WHAT IS NEEDED =
In the listing below, find the line holding "Add to cart (237, 782)" and the line holding "[Search] (590, 40)". Write out those two lines and all lines between, exactly, and nothing more.

EXTRACTED ENTRIES =
--- START ---
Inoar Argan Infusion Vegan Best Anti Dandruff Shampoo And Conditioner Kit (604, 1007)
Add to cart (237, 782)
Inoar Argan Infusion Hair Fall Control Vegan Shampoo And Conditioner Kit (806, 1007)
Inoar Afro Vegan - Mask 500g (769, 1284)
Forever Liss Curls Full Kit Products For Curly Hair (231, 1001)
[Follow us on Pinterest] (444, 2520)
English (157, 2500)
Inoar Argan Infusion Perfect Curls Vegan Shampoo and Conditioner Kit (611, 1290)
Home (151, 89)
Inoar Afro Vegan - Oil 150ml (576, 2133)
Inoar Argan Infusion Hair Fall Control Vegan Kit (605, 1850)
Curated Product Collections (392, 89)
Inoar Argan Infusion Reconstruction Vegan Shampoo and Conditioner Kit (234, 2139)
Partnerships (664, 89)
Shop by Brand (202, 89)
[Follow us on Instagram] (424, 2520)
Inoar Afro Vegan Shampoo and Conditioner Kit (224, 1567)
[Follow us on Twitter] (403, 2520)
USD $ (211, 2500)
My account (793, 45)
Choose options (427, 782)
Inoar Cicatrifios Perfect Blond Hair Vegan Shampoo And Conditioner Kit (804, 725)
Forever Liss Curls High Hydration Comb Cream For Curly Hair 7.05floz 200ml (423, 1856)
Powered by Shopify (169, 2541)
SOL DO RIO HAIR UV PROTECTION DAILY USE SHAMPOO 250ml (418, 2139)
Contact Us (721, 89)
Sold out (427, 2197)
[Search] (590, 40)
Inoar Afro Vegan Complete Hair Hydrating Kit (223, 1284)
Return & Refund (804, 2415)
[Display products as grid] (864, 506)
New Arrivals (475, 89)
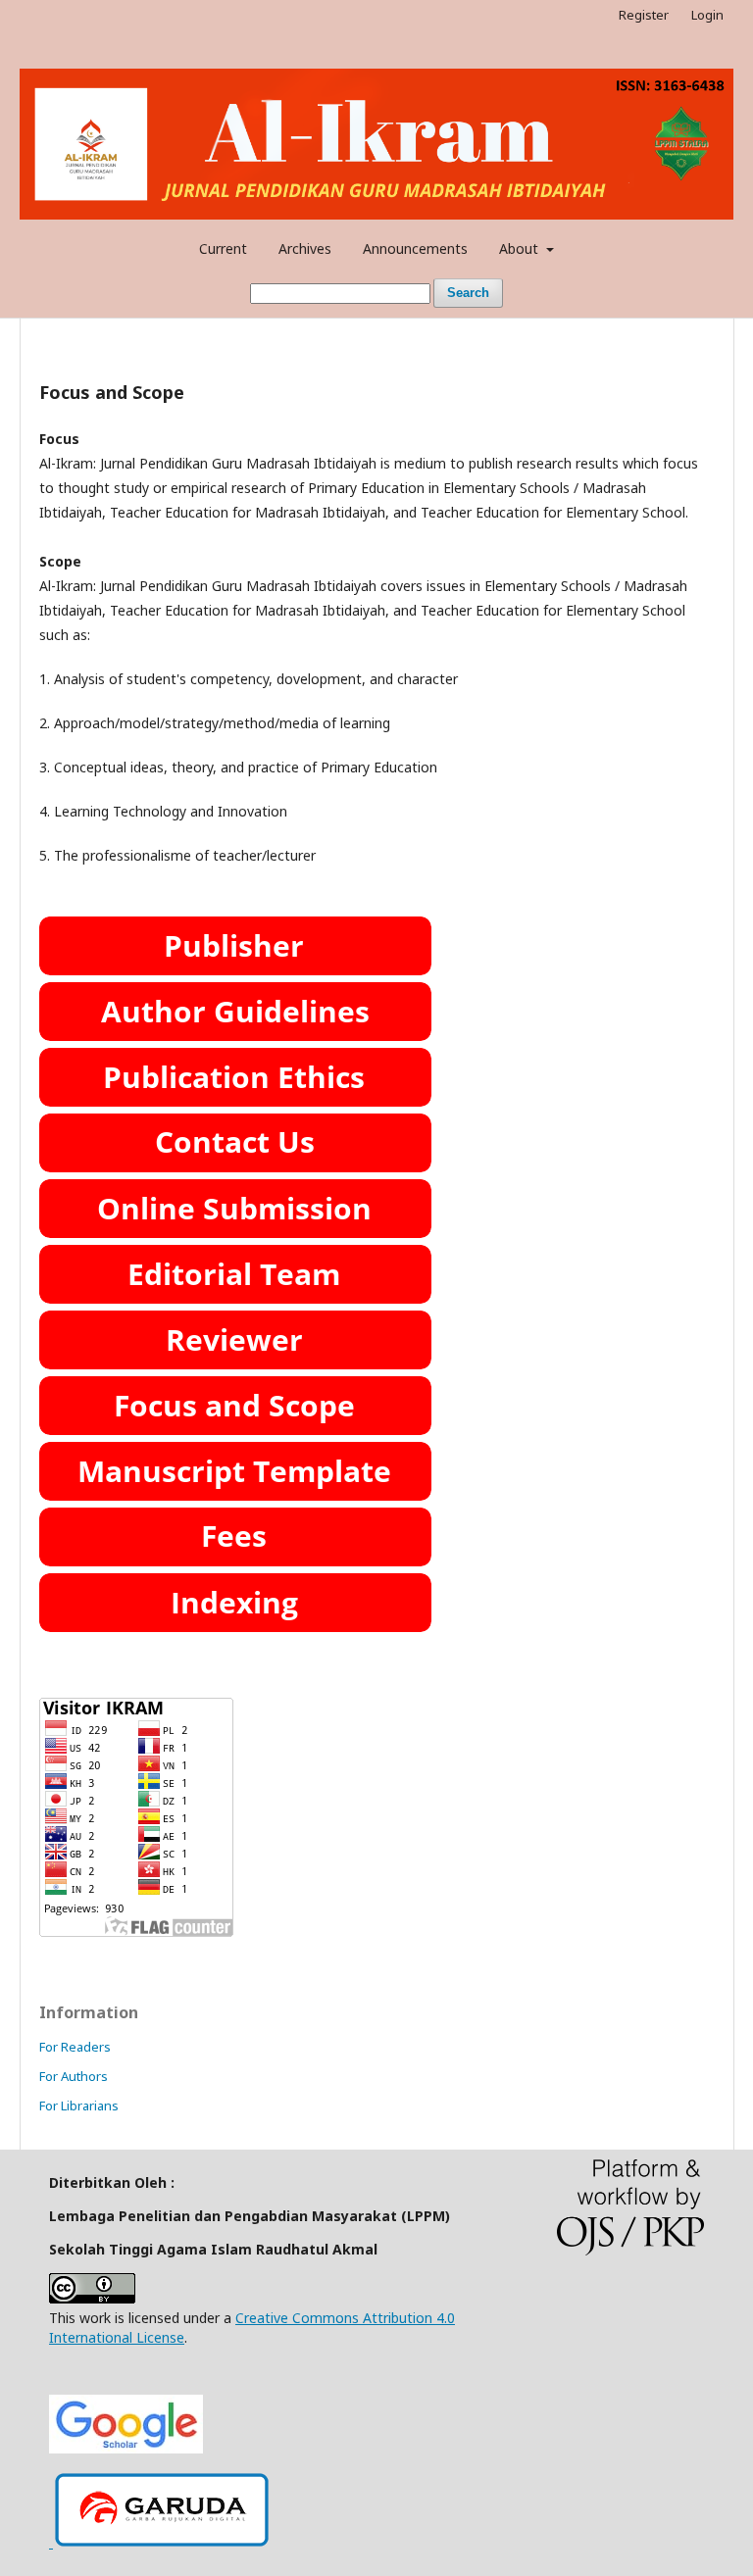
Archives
--- END ---
--- START ---
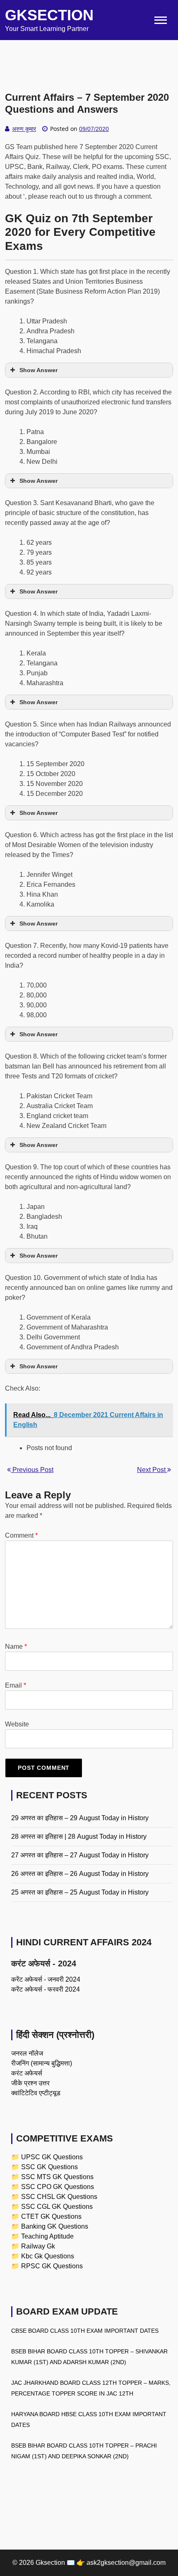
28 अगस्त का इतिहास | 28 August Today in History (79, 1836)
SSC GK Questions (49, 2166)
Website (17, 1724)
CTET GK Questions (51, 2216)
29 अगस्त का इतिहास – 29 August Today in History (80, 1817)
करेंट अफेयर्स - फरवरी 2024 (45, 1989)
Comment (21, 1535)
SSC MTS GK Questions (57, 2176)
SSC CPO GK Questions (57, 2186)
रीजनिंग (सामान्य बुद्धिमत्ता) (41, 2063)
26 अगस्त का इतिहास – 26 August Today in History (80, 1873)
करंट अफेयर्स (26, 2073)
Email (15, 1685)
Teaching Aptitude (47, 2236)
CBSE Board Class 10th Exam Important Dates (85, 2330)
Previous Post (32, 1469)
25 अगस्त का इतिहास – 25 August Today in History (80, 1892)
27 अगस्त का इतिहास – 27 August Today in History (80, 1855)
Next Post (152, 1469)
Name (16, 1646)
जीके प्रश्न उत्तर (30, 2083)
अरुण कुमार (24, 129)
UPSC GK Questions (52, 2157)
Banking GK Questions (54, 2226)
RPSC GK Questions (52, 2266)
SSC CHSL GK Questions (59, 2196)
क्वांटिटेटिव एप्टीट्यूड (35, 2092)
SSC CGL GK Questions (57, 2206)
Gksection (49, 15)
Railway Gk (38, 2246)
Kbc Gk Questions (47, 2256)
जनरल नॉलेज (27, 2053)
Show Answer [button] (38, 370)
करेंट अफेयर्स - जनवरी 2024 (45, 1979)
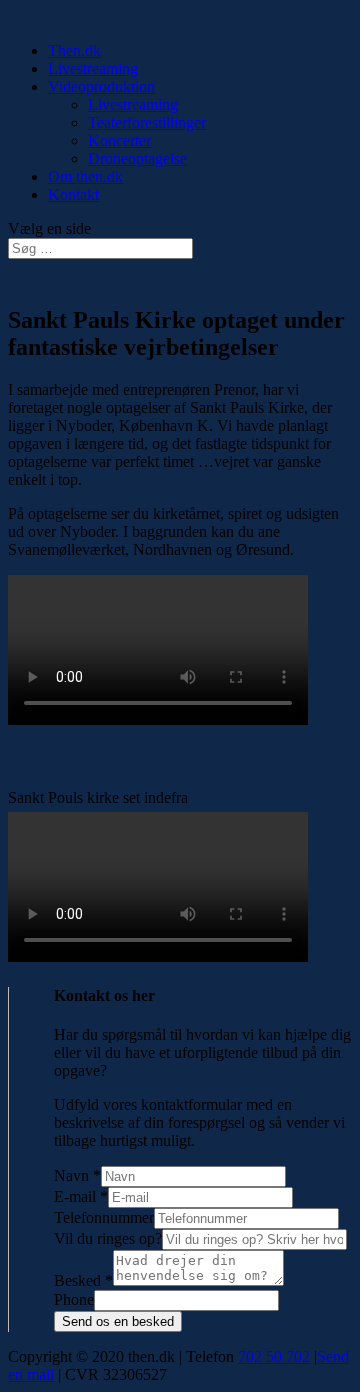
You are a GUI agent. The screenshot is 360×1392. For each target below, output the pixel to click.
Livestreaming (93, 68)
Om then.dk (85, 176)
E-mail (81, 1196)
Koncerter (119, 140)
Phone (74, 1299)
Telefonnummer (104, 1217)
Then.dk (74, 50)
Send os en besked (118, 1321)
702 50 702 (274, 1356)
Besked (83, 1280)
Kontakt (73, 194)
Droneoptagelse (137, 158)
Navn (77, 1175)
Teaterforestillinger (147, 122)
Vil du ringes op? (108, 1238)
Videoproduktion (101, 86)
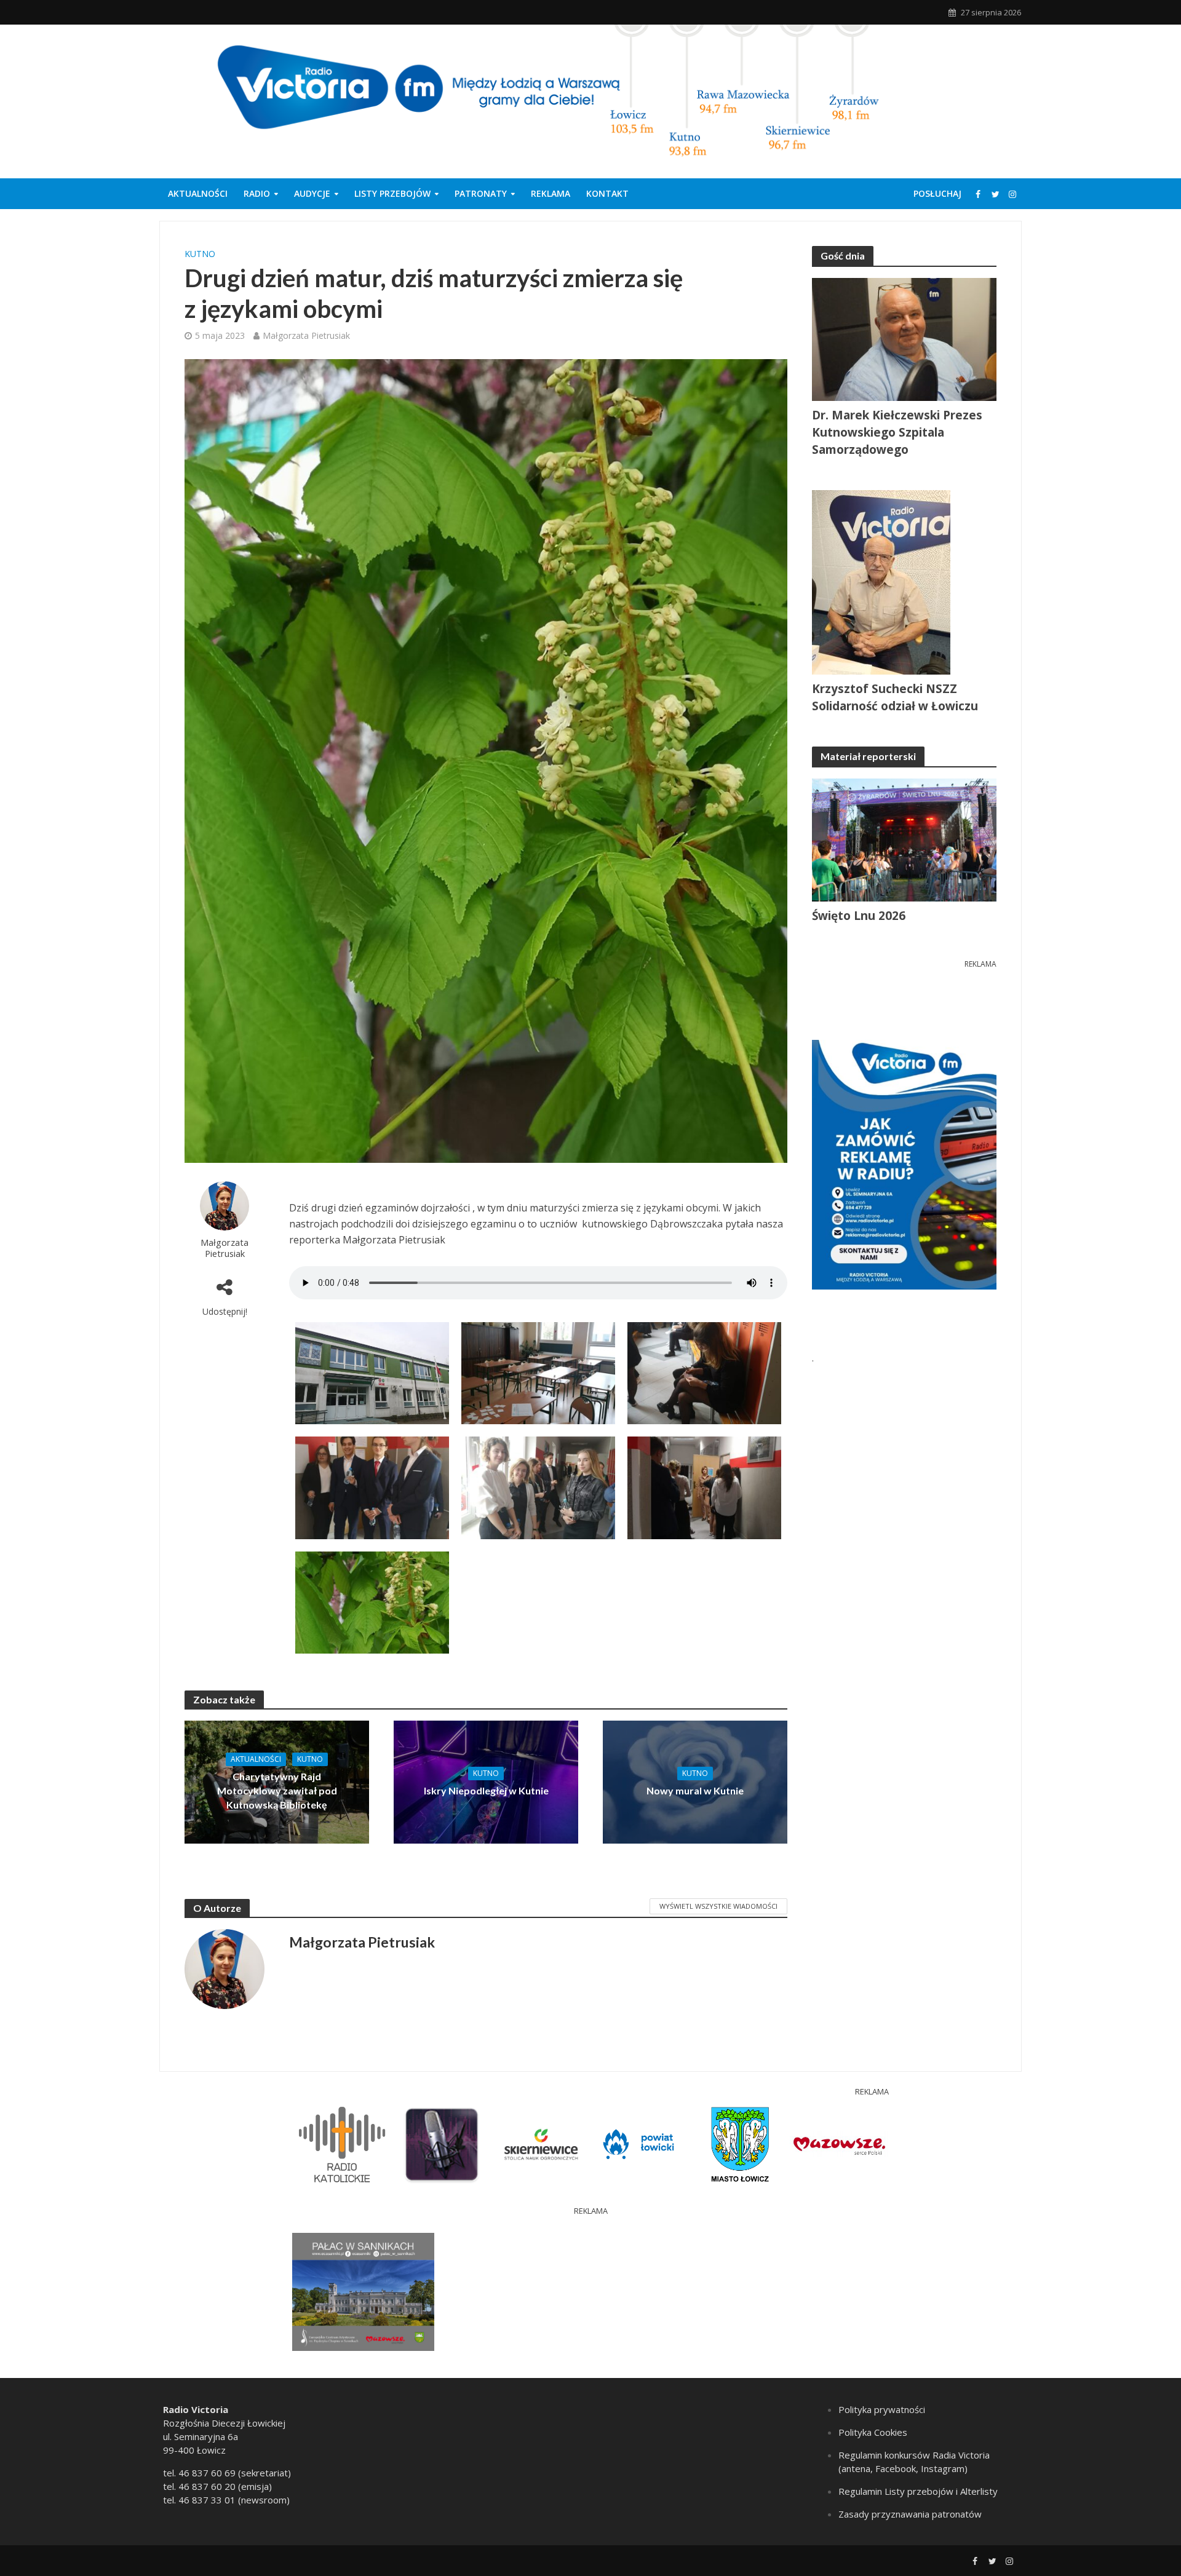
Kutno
--- END ---
--- START ---
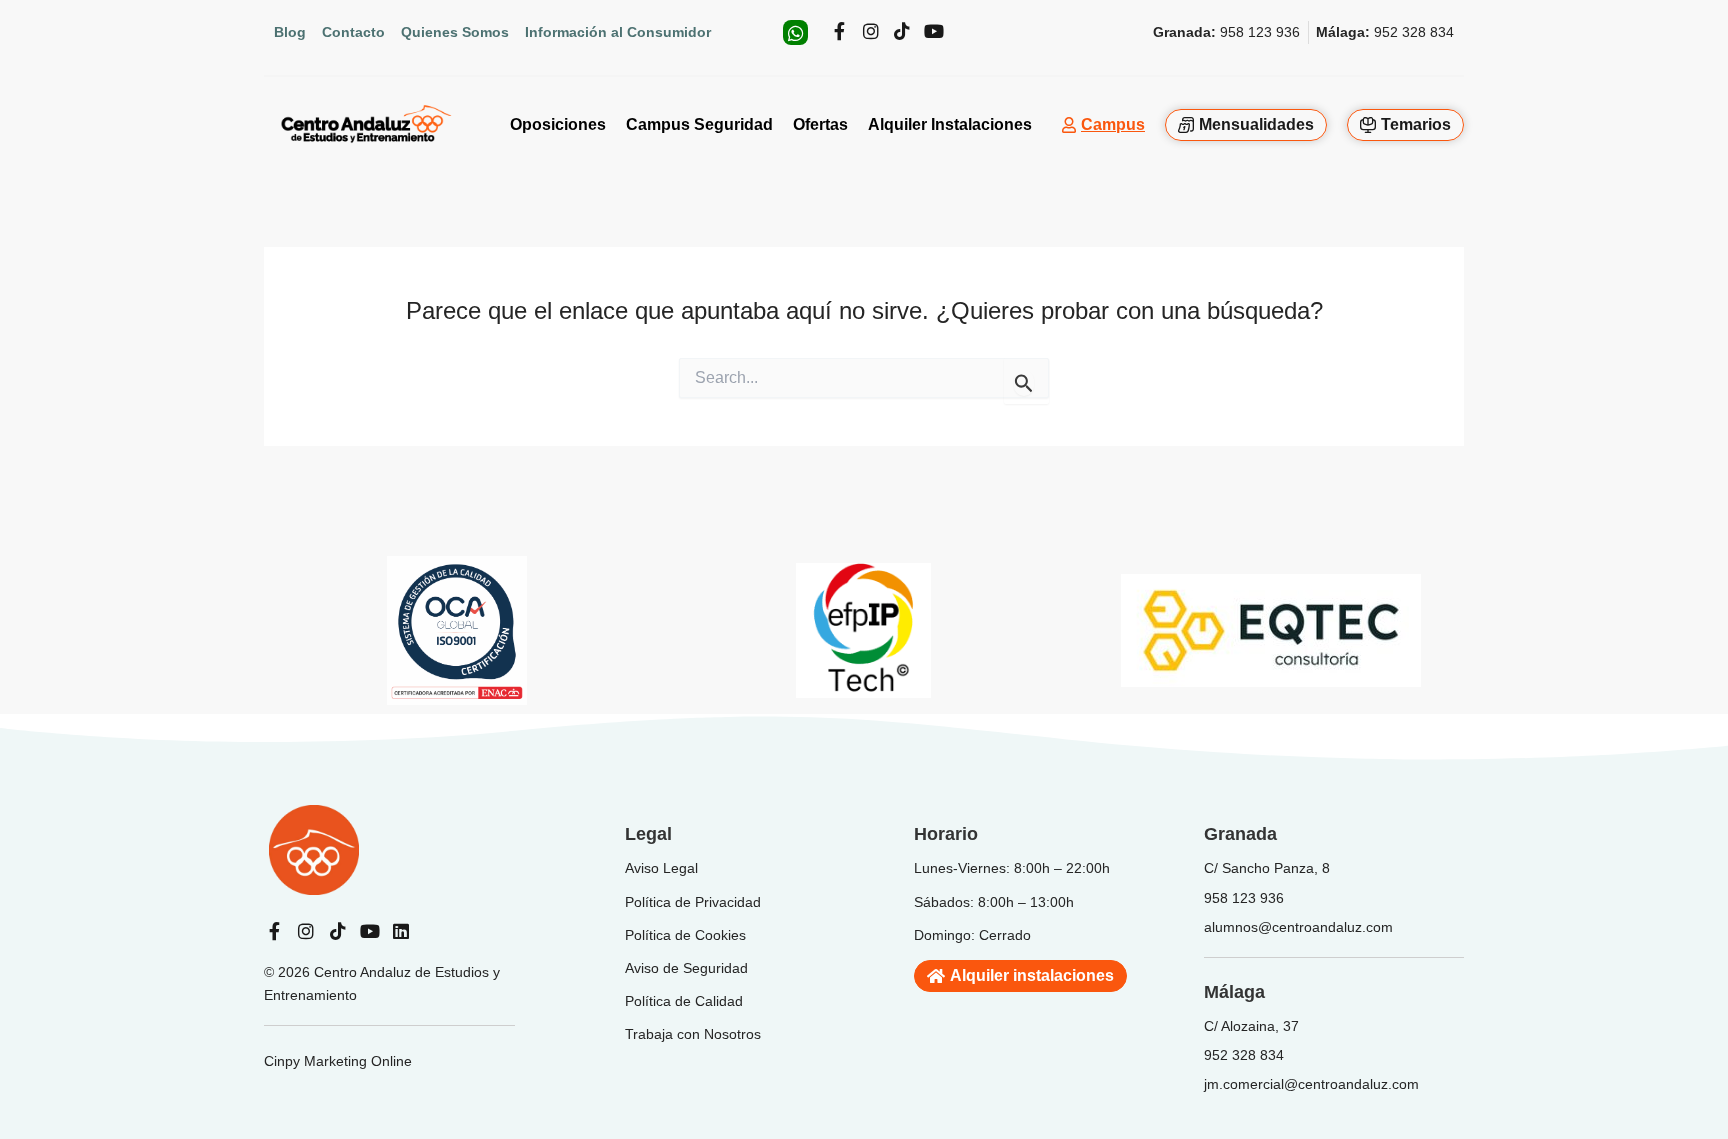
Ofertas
--- END ---
TASK SOLUTION =
Add to cart (237, 782)
Inoar Argan Infusion Hair Fall Control Vegan Shampoo And Conditioner Kit (806, 1007)
Inoar Afro Vegan - Mask 500g (769, 1284)
Forever Liss Curls Full Kit Products For Curly Hair (231, 1001)
[Follow us on Pinterest] (444, 2520)
English (157, 2500)
Inoar Argan Infusion Perfect Curls Vegan Shampoo and Conditioner Kit (611, 1290)
Home (151, 89)
Inoar Afro Vegan - Oil 150ml (576, 2133)
Inoar Argan Infusion Hair Fall Control Vegan Kit (605, 1850)
Curated Product Collections (392, 89)
Inoar Argan Infusion Reconstruction Vegan Shampoo and Conditioner Kit (234, 2139)
Partnerships (664, 89)
Shop by Brand (202, 89)
[Follow us on Instagram] (424, 2520)
Inoar Afro Vegan Shampoo and Conditioner Kit (224, 1567)
[Follow us on Twitter] (403, 2520)
USD $ (211, 2500)
My account (793, 45)
Choose options (427, 782)
Inoar Cicatrifios Perfect Blond Hair Vegan Shampoo And Conditioner Kit (804, 725)
Forever Liss Curls High Hydration Comb Cream For Curly Hair 7.05floz 200ml (423, 1856)
Powered by Shopify (169, 2541)
SOL DO RIO HAIR UV PROTECTION DAILY USE SHAMPOO 250ml (418, 2139)
Contact Us (721, 89)
Sold out (427, 2197)
[Search] (590, 40)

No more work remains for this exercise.